Diese Hommage an die vom Stück begünstigte Protagonistin – schließlich heißt es „Turandot“ – soll jedoch nicht die Leistung der anderen Darsteller mindern. Im Rahmen ihrer maskenbedingten Möglichkeiten zeigen sie durchweg eine überzeugende Ensembleleistung, bei dem man niemanden herausheben möchte. Die bewusste Reduzierung auf eine nicht psychologisierende sondern typisierende Interpretation der einzelnen Charaktere engt natürlich auch den Spielraum der einzelnen Darsteller ein, was jedoch, wie schon bemerkt, der Inszenierung eher gut tut. Die aktuellen Einsprengsel lockern den ansonsten doch etwas schlichten Handlungsablauf auf und verleihen ihm sogar ein wenig satirische Schärfe. Ein hintergründiger Humor durchzieht die gesamte Inszenierung und hält sich mit dem durchaus ernsthaften Konflikt der Prinzessin Turandot die Waage.
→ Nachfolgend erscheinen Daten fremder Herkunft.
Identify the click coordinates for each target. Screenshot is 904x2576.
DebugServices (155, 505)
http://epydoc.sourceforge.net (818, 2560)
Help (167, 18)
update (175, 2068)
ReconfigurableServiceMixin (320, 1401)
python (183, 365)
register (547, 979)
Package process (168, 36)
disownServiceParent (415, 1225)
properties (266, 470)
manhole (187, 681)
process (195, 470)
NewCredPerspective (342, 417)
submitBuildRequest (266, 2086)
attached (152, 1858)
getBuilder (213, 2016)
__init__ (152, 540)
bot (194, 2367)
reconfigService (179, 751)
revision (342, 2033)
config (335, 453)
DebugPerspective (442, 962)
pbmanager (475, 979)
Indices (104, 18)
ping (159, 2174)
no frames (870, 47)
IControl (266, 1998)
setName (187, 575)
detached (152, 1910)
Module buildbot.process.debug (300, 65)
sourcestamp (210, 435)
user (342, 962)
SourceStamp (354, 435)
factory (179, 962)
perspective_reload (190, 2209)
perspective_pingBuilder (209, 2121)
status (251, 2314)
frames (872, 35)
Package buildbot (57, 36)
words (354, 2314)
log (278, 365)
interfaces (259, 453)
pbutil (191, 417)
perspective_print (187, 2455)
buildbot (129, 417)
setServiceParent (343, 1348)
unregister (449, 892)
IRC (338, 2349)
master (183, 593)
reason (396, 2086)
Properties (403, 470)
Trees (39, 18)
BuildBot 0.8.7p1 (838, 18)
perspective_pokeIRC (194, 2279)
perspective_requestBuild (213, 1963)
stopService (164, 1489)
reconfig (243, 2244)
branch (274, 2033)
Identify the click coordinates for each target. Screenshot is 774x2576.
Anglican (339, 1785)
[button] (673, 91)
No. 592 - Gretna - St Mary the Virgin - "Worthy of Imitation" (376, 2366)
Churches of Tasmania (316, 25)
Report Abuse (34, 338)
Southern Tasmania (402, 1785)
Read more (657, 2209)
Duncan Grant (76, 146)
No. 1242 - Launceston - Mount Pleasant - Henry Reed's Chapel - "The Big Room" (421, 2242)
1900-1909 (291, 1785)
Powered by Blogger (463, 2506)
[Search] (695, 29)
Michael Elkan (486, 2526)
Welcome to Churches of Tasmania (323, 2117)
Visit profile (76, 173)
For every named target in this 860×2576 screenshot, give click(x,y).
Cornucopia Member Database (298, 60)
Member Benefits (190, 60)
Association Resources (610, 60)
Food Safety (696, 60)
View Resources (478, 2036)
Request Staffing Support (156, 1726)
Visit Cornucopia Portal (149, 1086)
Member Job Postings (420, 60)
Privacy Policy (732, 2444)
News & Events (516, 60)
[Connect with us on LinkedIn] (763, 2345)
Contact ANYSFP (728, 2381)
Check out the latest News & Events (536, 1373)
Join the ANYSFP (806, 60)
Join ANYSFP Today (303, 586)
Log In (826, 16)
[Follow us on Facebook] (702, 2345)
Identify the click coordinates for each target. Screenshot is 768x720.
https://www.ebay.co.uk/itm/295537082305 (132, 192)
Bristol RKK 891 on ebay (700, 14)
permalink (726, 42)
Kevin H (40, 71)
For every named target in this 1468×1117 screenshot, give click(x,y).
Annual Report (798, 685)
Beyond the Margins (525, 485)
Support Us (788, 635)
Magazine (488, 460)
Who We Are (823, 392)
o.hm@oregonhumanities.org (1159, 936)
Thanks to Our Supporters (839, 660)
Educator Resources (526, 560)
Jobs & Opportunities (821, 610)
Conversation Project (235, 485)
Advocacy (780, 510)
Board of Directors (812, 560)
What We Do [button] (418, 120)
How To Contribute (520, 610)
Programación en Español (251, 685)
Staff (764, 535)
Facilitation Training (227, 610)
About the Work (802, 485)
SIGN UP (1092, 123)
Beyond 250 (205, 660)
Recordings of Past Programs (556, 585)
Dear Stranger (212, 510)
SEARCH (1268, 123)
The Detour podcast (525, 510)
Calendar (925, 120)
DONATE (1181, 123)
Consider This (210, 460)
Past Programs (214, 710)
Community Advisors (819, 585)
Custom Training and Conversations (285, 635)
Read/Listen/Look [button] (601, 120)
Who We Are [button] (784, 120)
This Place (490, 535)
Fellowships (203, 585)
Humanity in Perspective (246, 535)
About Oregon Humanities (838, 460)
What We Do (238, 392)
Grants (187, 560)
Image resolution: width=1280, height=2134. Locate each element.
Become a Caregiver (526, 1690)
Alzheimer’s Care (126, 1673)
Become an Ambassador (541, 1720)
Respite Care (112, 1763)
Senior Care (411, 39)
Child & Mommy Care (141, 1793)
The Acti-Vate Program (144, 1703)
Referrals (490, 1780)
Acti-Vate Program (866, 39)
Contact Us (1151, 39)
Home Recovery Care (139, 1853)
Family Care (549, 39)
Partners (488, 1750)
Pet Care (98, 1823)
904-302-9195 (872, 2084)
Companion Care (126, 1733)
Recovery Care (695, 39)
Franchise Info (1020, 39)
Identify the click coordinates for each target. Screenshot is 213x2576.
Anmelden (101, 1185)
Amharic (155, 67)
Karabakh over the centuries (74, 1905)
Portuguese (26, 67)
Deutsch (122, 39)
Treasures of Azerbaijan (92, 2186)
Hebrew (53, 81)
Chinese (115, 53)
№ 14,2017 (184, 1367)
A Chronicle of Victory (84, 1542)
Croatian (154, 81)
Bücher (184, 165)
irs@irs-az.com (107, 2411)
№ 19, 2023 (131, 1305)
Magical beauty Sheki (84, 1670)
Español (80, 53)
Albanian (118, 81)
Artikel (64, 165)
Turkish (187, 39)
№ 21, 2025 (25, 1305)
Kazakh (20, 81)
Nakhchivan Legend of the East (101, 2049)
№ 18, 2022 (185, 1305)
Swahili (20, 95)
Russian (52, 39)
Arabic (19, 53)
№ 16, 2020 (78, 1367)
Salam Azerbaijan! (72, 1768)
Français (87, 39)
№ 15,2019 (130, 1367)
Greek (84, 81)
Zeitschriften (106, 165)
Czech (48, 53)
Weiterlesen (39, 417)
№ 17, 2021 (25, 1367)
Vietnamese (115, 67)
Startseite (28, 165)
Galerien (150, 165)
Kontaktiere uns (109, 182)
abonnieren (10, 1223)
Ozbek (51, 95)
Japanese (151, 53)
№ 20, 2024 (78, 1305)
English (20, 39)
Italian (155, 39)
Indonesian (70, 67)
Das Bühnenbild verstärkt die Dichte der Inszenierung noch. Ein flacher, guckkastenförmiger Aufbau verengt bewusst die Bühne und lässt das Geschehen sich wie in einem unter Hochdruck stehenden Kessel abspielen, der den Akteuren nur wenig Freiraum zu erlauben scheit. Das intensive Rot dieses Guckkastens erhöht noch die Hitze des Kessels, dessen Dach die Köpfe der hingerichteten Prinzen zieren, und symbolisiert die tödlich-blutige Atmosphäre um die Prinzessin und ihre Freier. Die leise Assoziation des Rats der Weisen und der Minister mit dem Elferrat des Mainzer Karnevals glättet dieses blutrünstige Ambiente wiederum mit einer angemessenen Portion von Ironie.

Das Premieren-Publikum zeigte sich von dieser Inszenierung sehr angetan und spendete den schweißnassen Darstellern langen und wohl verdienten Beifall. Dieses Stück könnte sich durchaus zu einem „Renner“ entwickeln, wenn denn das Abonnementspublikum die Kombination von feiner Ironie und emanzipatorischem Ernst honoriert.